C’est à Londres que le concept a vu le jour en 2006. Deux mères de famille britanniques, soucieuses de permettre aux jeunes filles de rentrer chez elles en toute sécurité à toute heure du jour et de la nuit, sans craindre de se faire agresser par un chauffeur mal intentionné ont créé les Pink Ladies Cabs, des « taxis roses ». Fort de son succès, le projet s’est très vite déployé dans d’autres grandes villes du monde. Dubaï, Beyrouth, Podolsk (Russie), Puebla (Mexique)… tous ont adopté les taxis roses ! Ainsi, à Londres comme dans les autres villes, les chauffeurs sont des femmes, souvent calées en autodéfense. À Tokyo, au Caire, à Mexico, à Séoul, à Rio de Janeiro ou encore à Malatya (Turquie), ce sont des bus et des wagons de métro qui sont réservés uniquement aux femmes, le plus souvent aux heures de pointe.
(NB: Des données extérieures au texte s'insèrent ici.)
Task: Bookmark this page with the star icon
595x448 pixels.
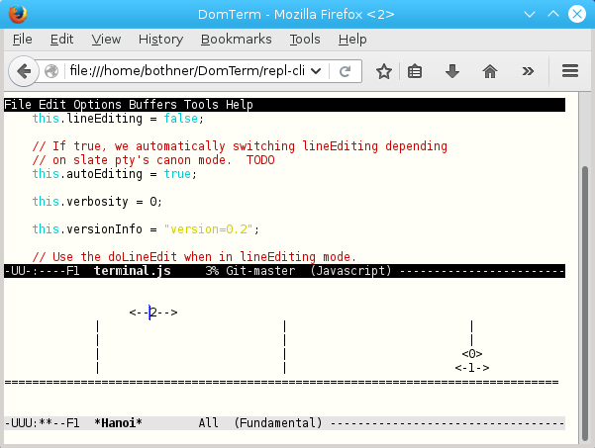Action: coord(383,71)
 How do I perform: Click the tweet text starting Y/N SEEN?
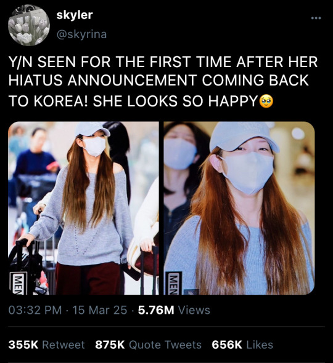click(x=163, y=81)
Des projets très bien reçus par la plupart des femmes qui se sentent ainsi en sécurité et peuvent se déplacer sereinement dans des villes souvent dangereuses. Au Mexique par exemple, 7 femmes ont été assassinées chaque jour en 2016, soit 2746 au total. Des chiffres qui font froid dans le dos… En Turquie aussi les femmes apprécient le fait de ne plus être collées à des hommes qui prennent un malin plaisir à se frotter contre elles et à leur susurrer des paroles déplacées.
Ségrégation sexuelle
Au Maroc pourtant, l’annonce fait du bruit. Les internautes dénoncent le fait que ce projet ne fera qu’accentuer les stéréotypes et les inégalités entre les sexes et qu’il n’apporte qu’une solution temporaire, sans apporter de changement en profondeur. En effet, séparer les femmes des hommes banalise de fait le harcèlement sexuel. Ce n’est pas aux femmes de se cacher, ce sont aux hommes d’apprendre à cohabiter avec leurs consœurs. Qu’arriverait-il aux femmes qui prendraient un bus « normal » et non le rose ? Doit-on y voir une acceptation de leur sort, qu’elles méritent de se faire harceler et qu’elles acceptent de prendre le risque ? Si ce projet voit le jour, le risque de glisser tout doucement vers un espace public non mixte tourne à plein régime. Après les bus, les taxis, les cafés, les boutiques ? Ainsi, si cette solution permet aux femmes de se sentir en sécurité à un moment donné, à savoir durant leur transport en bus, qu’en est-il du reste de la journée ?
(Re)faire la loi
La jeune Sofia Slami qui a fait de l’égalité des genres son combat en lançant le mouvement “Houwa_Li_Hiya” s’est également indignée de cette nouvelle sur Instagram et a fait part de son désarroi face au manque de réaction de ses concitoyens face à une telle décision. Selon elle, ce projet va à l’encontre du progrès et la solution réside dans l’éducation des jeunes et dans le respect de la loi.
«Non monsieur, ce n’est pas un bus 100 % femmes qui changera les choses mais c’est une loi 100 % respectée, juste et indiscutable, proposée par vous et appliquée par tous qui pourra peut-être calmer quelques ardeurs…Mais c’est surtout l’éducation de ces jeunes qu’il faut revoir et en urgence », déclare-t-elle. Une idée qui semble donc aller à l’encontre des idées prônées par les femmes à une période où elles luttent plus que jamais pour l’égalité des sexes et le respect de leurs droits. Ainsi, mettre en place des espaces réservés aux femmes pour assurer leur sécurité (comme c’est le cas dans plusieurs pays européens notamment) pourra être envisageable lorsqu’au Maroc, on ne cherchera plus à savoir ce que les femmes ont fait pour provoquer ce harcèlement sexuel mais lorsqu’elles seront vues comme de réelles victimes.